Required work:
1. Answer these questions using the news story about Rudy Fratto's plea deal:
(a) Which Chicago venue has law enforcement long seen as a "mob Mecca"?
(b) What kind of contract was Fratto charged with fixing a year before the plea?
(c) To how many counts of mail fraud did Fratto plead guilty?
2. Write the next few paragraphs of the news story about Rudy Fratto's plea deal, starting after its last sentence.

Passage to read:
Mob boss plea deal means secrets will remain

October 27, 2011 5:29:53 PM PDT
Top Chicago mob figure Rudy Fratto will be going to prison under the terms of a plea bargain with federal prosecutors. In this Intelligence Report: Fratto's plea deal results in some city business practices remaining secret.

For years, law enforcement has considered Chicago's McCormick Place as a mob Mecca, where gangsters were drawn by lucrative contracts with trade shows, exhibitors and convention producers paying the price. A year ago, when Elmwood Park mob boss Fratto was charged with fixing a six-figure forklift contract, mobwatchers were licking their chops that finally the secrets of McCormick Place would be exposed.

Sixty-seven-year-old Rudy "The Chin" Fratto -- in a dark pinstripe suit and sporting a pair of Prada eyeglasses -- walked out of federal court Thursday empty-handed. Fratto gave up his right to a trial and pleaded guilty to one count of mail fraud in the scheme at McCormick Place. The high-ranking outfit leader admits having obtained inside information about a deal to supply forklifts in 2006.

Dataset excerpt:

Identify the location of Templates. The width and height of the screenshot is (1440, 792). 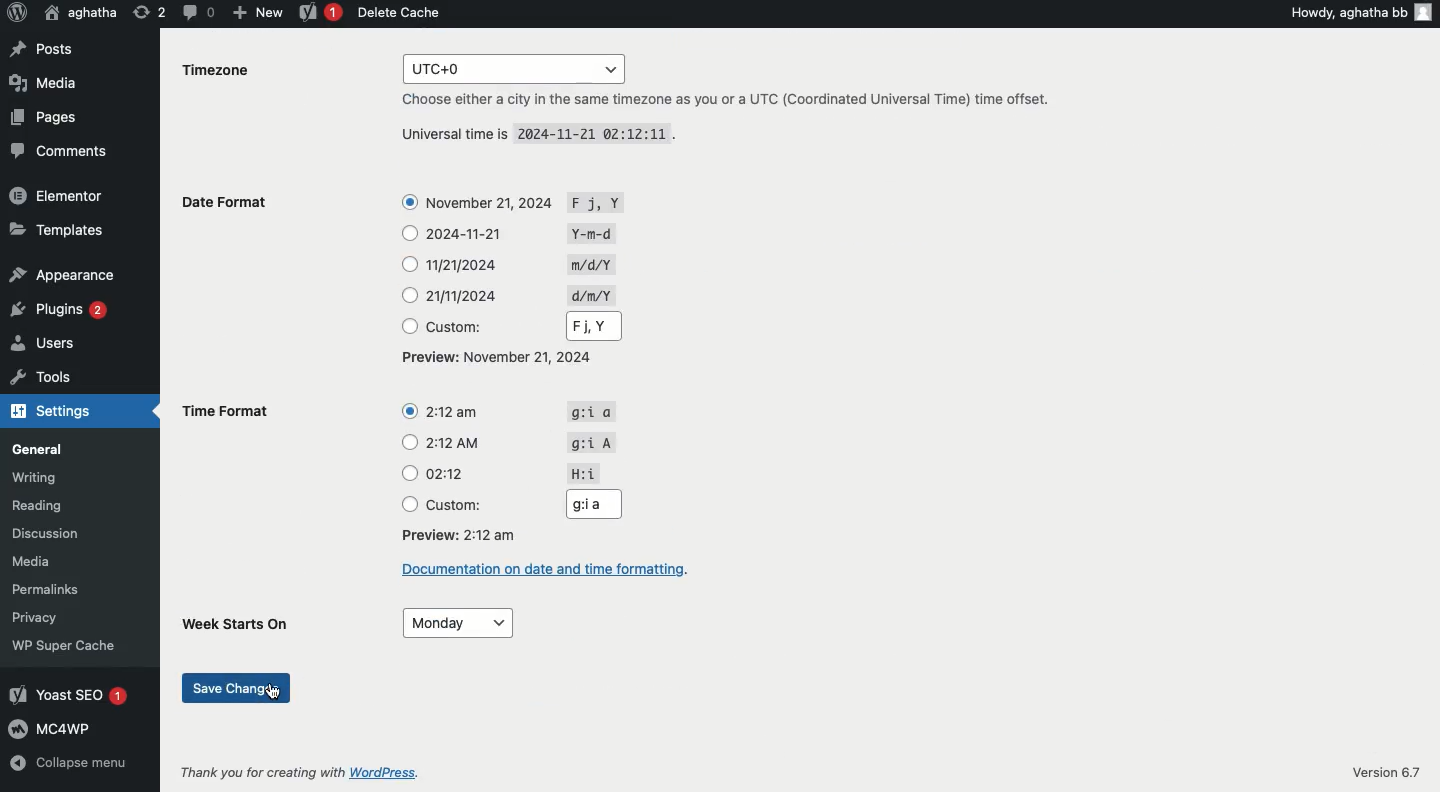
(52, 229).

The responses:
1.
(a) McCormick Place
(b) A six-figure forklift contract
(c) One

2.
But when Fratto stood before district judge Harry Leinenweber Thursday in federal court to plead guilty, it meant that the lock will remain on McCormick Place corruption evidence.

The plea bargain presented Thursday insures that evidence and witness testimony will no longer be necessary to convict Fratto and those details will be kept from the public.

What we do know from this Fratto agreement with the government is that his bid-rigging scheme for two trade shows at McCormick Place involved the settlement of a $350,000 debt to somebody in Cleveland.

Although not spelled out in print, law enforcement sources say that debt in Cleveland was to a member of the city's organized crime family and to an unnamed Chicago attorney for a failed business proposition.

For Fratto, who declined to speak to news reporters as he left court, this is the latest legal humiliation. He just finished a year in prison for federal income tax violations.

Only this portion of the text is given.